- EXERCISE DESCRIPTION -
Please give back word for word the lines of the material below between the line containing "Click the VIVADO wordmark in the sidebar" and the line containing "You are a GUI", inclusive.

- RECORDS FOR PROCESSING -
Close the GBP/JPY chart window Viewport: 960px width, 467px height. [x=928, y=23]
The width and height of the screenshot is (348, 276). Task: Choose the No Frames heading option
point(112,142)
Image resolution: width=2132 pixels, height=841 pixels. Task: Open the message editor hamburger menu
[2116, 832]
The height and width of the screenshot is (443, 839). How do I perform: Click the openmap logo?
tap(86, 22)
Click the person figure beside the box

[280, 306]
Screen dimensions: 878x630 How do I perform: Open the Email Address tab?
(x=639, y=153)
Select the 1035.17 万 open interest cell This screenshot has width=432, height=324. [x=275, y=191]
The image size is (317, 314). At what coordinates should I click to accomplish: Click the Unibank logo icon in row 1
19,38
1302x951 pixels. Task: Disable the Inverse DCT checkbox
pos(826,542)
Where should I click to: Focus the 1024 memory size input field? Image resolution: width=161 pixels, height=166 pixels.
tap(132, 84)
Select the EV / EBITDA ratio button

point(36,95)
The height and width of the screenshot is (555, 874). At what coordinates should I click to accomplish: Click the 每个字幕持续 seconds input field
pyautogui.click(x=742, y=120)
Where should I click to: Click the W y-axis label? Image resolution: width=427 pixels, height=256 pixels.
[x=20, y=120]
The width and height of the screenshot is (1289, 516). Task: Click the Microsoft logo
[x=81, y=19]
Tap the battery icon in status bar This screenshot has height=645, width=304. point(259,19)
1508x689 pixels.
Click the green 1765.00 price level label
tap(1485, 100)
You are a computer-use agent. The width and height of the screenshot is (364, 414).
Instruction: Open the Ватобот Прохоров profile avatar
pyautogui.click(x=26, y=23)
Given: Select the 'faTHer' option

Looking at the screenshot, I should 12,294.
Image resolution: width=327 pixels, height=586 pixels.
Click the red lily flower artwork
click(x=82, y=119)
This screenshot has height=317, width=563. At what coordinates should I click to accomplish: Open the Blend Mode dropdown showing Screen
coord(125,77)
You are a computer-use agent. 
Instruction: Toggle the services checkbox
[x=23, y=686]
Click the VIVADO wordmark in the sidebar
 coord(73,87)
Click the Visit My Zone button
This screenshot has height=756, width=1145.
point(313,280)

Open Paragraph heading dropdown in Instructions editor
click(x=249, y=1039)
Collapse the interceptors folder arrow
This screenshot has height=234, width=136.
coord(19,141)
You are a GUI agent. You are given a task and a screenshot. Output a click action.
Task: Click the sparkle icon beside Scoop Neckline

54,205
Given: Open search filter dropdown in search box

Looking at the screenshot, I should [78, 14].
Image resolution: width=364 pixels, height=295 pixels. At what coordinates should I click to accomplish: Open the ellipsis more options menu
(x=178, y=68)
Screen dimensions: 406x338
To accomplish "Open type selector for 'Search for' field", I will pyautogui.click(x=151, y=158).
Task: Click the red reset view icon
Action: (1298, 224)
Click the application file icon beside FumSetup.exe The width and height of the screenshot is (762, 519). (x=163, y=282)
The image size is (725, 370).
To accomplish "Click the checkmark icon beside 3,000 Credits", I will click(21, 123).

- WRITTEN RESPONSE -
Click the VIVADO wordmark in the sidebar
 coord(73,87)
Click the Visit My Zone button
This screenshot has height=756, width=1145.
point(313,280)

Open Paragraph heading dropdown in Instructions editor
click(x=249, y=1039)
Collapse the interceptors folder arrow
This screenshot has height=234, width=136.
coord(19,141)
You are a GUI agent. You are given a task and a screenshot. Output a click action.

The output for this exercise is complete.